■ What is being asked
Copy out, word for word, the lines of the material starting at its beginning and ending at the line that contains "Task: Click on", including both ends.

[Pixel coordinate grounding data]
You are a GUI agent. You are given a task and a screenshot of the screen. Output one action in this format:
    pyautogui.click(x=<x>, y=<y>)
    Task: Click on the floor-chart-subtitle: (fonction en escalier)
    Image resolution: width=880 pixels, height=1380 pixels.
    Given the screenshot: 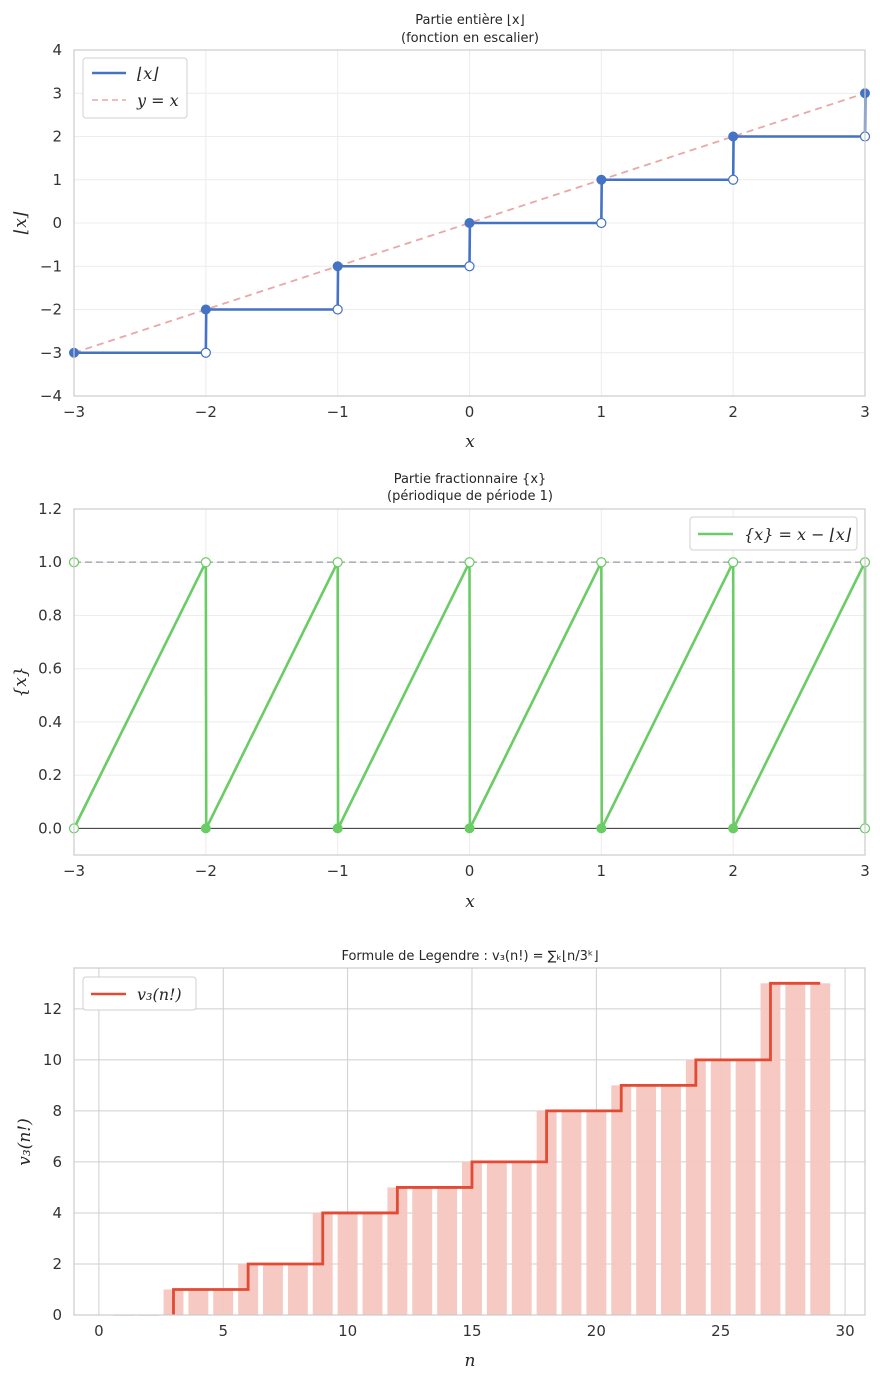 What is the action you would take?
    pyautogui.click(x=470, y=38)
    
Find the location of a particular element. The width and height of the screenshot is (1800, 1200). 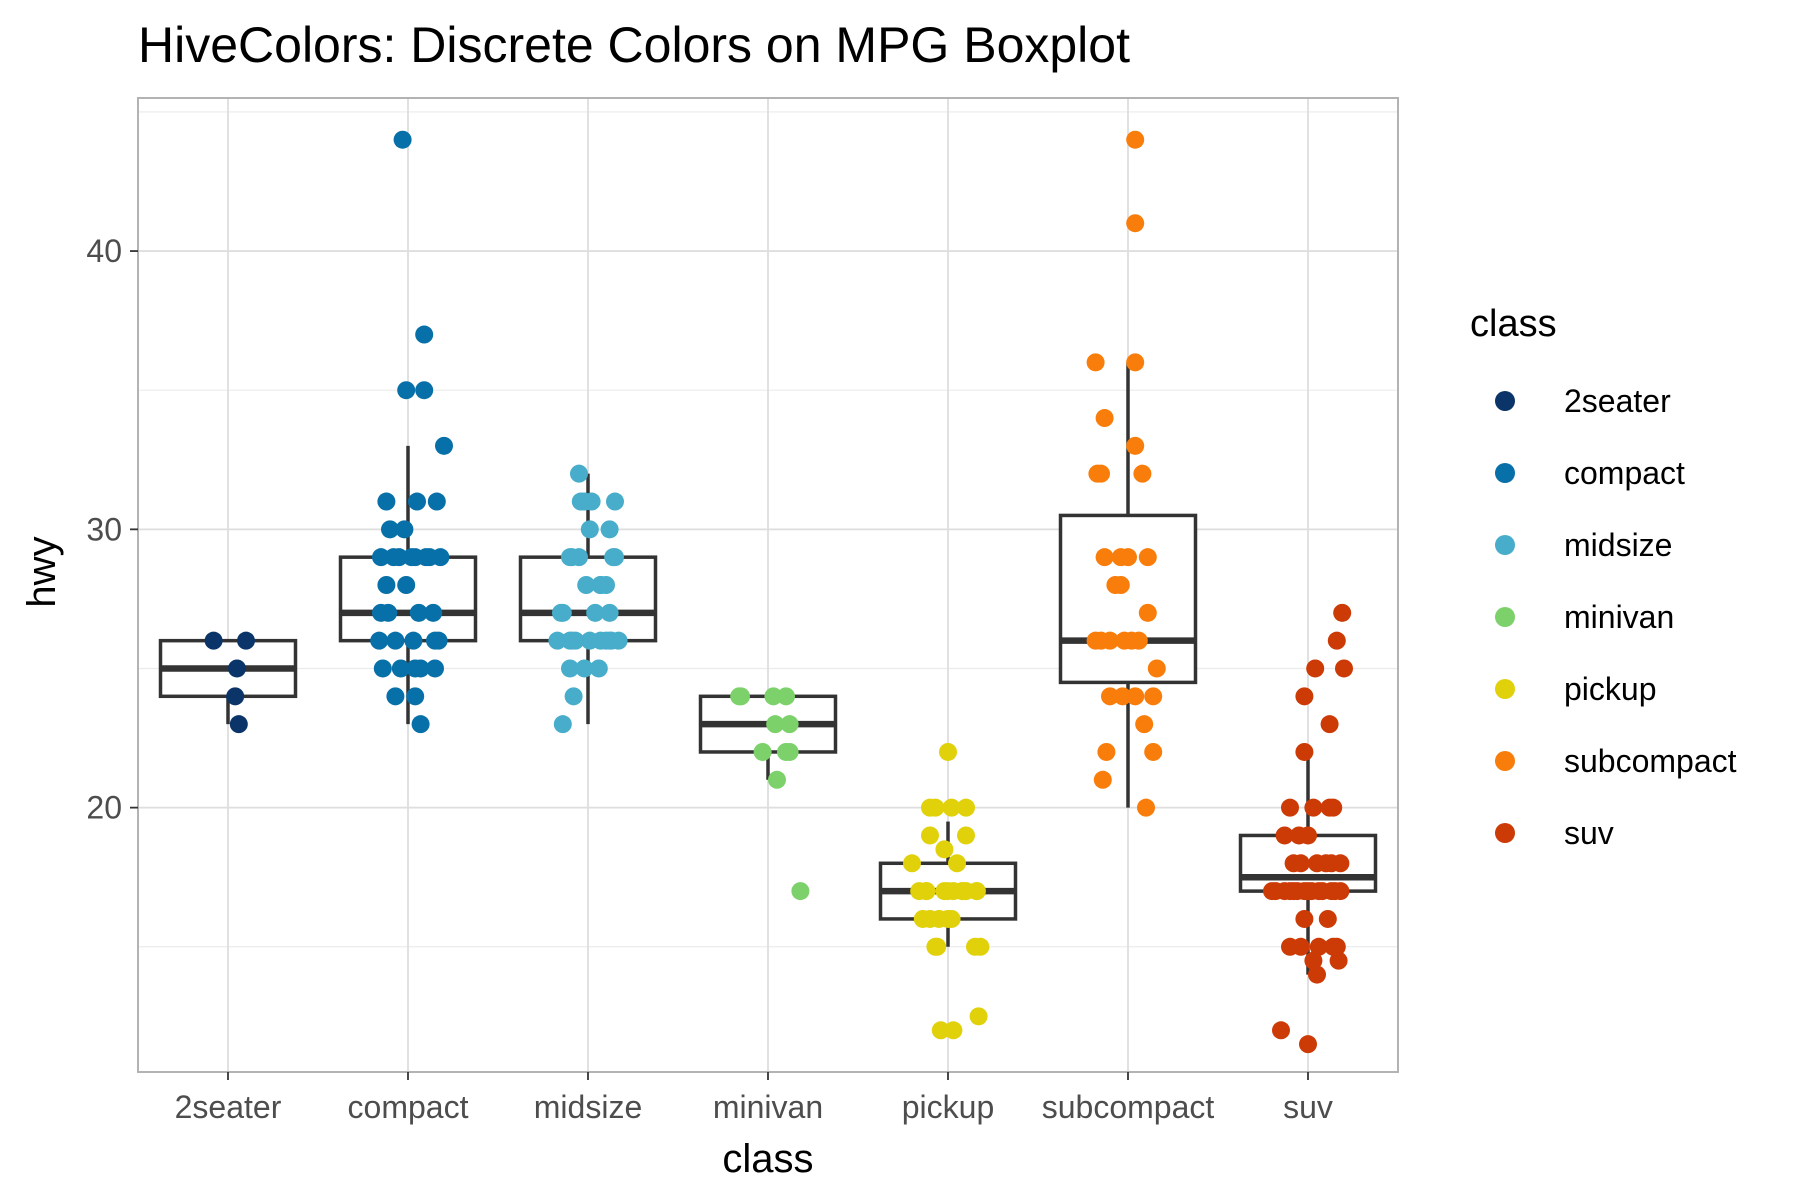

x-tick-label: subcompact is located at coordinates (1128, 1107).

■ Solution to this problem
You are a GUI agent. You are given a task and a screenshot of the screen. Output one action in this format:
    pyautogui.click(x=<x>, y=<y>)
    Task: Click on the floor-chart-subtitle: (fonction en escalier)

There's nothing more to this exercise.